Introduction: The authors conducted a microanatomical cadaver study to explore the possibility to access the skull base through a minimally-invasive keyhole approach through the pterygoid fossa. The minimally-invasive interpositional ICA bypass technique presented by the authors offers an elegant, minimally-invasive method of cerebral revascularization in complex cases involving the skull base and requiring ICA occlusion
Methods: We conducted this anatomical study on 15 cadavers, meaning a total of 30 approaches over a period of two years. Standard neck dissection and subtemporal pterional mini-craniotomy, approx. 2x2 cm (08x0,8 inches), were performed, the previously harvested interposition bypass graft intracranially placed through a keyhole in the pterygoid fossa. High-flow revascularization was achieved by anastomosing the graft vessel between cervical (neck dissection) and supraclinoid (mini-craniotomy) C3-6 ICA or MCA.
Results: The presented technique leads to a smaller and less invasive craniotomy compared to the standardized standard pterional craniotomy and total removal of the temporal bone. Our recommended minimally-invasive bypass technique circumvents the need of longer grafts and avoids more brain traction using CSF draining technique and superficial grafts with a subfascial exposure of the anastomosis, eventually holding a higher risk of morbidity and occlusion rates.

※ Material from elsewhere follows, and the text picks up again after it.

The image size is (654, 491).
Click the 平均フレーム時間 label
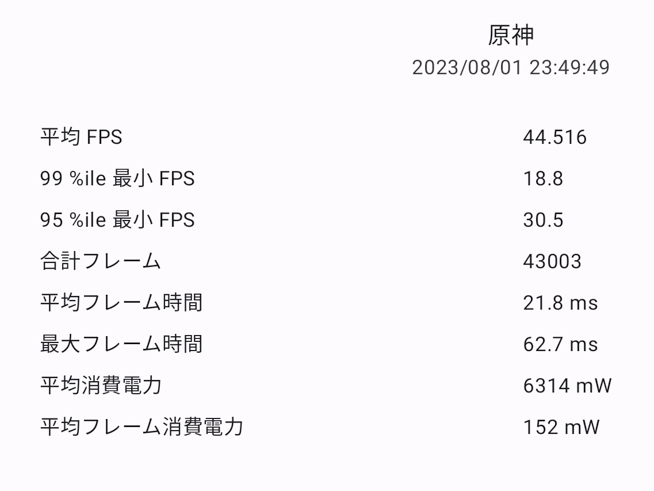[x=121, y=302]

Conclusions: The aim of this study was to evaluate this new approach as a potentially more time-efficient intervention, less traumatic procedure for the patient and last but not least, a higher patency rate of technically demanding high-flow bypass grafts.
Patient Care: This anatomical study showed us other possibility to perform such complicated procedure through minimal invasive approach protecting the brian and minimze the trauma and increase the patency of the bypass and decrease occlusion rate. on the other hand we are opened for other technique and approaches which has the prorioty for protecting the superfacial lying bypass.

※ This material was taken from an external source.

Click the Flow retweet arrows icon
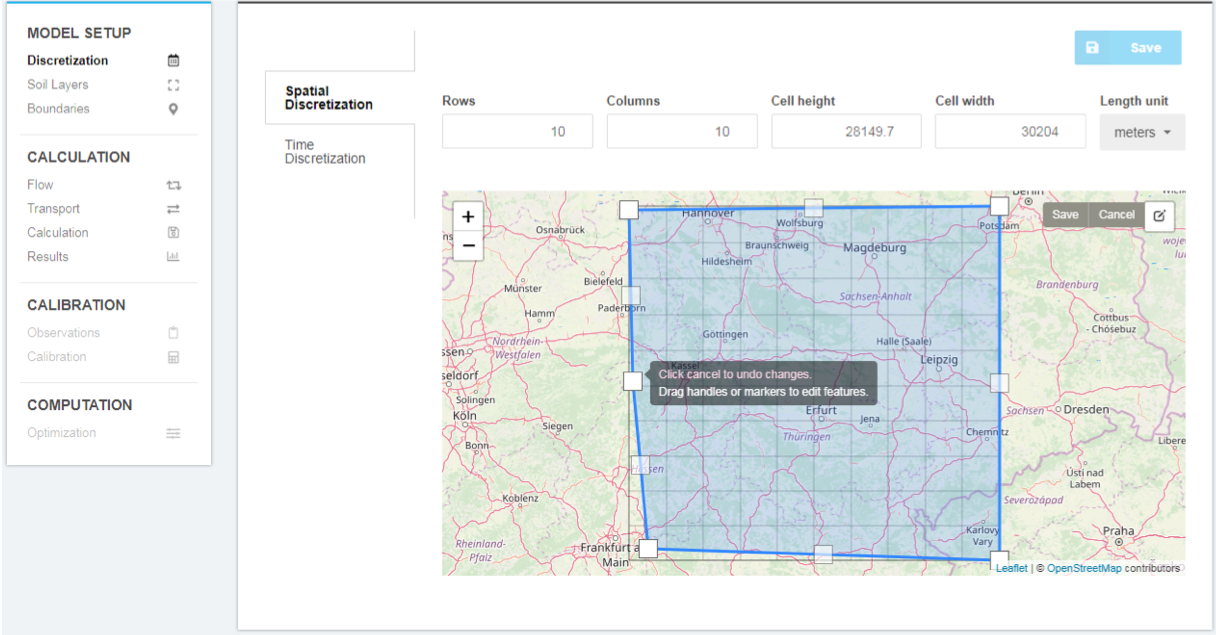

Learning Objectives: The presented anterograde cervical-to-ICA revascularization method represents an alternative to the established, more invasive interventions. Those standard techniques, such as the transzygomatic extended middle fossa approach, published by Fukushima et al., or the petrous-to-supraclinoid interpositional bypass, published by Spetzler et al., require the performance of two intracranial anastomoses in technically challenging, small working space, with an associated prolonged temporary occlusion time of the ICA.